GridEx VIII Shows Why Substation Security Must Address Both Physical and Drone Threats

11:28

Physical attacks on power-grid infrastructure are rising across North America, and utilities are increasingly being forced to think beyond traditional perimeter security. The latest GridEx exercise suggests that the threat picture facing substations now includes not only vandalism and sabotage, but also low-altitude drone activity that can complicate detection, verification, and response.

According to the North American Electric Reliability Corporation’s Electricity Information Sharing and Analysis Center, more than 3,500 physical security breaches were reported in 2025 across the United States and Canada, up from 2,800 such events in 2023. About 3 percent of those 2025 incidents disrupted electricity service, underscoring that physical attacks on grid assets are no longer isolated anomalies for operators to treat as purely local events.

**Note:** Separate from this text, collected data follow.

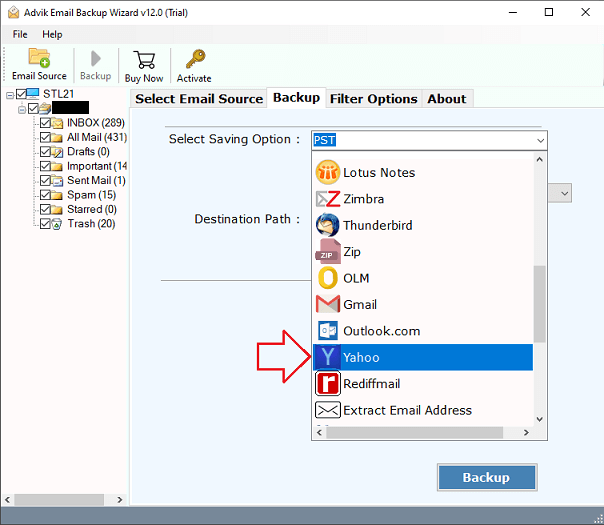Select Gmail from the saving options
Screen dimensions: 604x525
point(423,305)
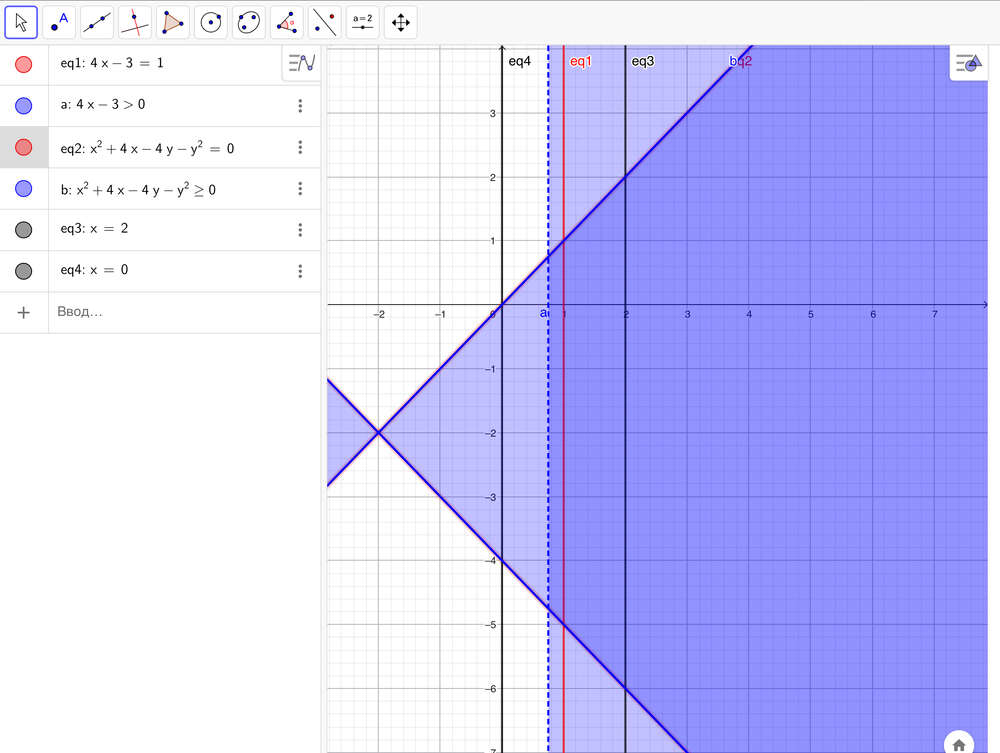Select the Point tool
Viewport: 1000px width, 753px height.
(x=59, y=22)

A Broader Threat Picture for Utilities

These trends formed the backdrop to GridEx VIII, the eighth edition of the biennial grid-security exercise organized by NERC’s E-ISAC since 2011. Held from 18 to 20 November 2025, the exercise recorded more than 28,000 participants, including utility personnel and government partners, making it the highest participation level since 2019.

The central scenario in GridEx VIII involved a fictional country hosting a major international sporting event during a heat wave while facing a coordinated campaign of vandalism, drone attacks, and ballistic strikes on physical infrastructure. The scenario was designed to test how utilities and public-sector partners would respond if adversaries exploited a high-visibility moment and a stressed power system at the same time.

The warning is not limited to regions experiencing active war. Recent public reporting has highlighted a January 2026 arson attack in Berlin that caused a five-day blackout affecting 45,000 households, following a suspected arson attack on pylons in September 2025 that reportedly left 50,000 households without power. It has also pointed to recent U.S. criminal cases involving transformer bombings, attempted drone-based attacks on substations, and plots targeting multiple substations with firearms.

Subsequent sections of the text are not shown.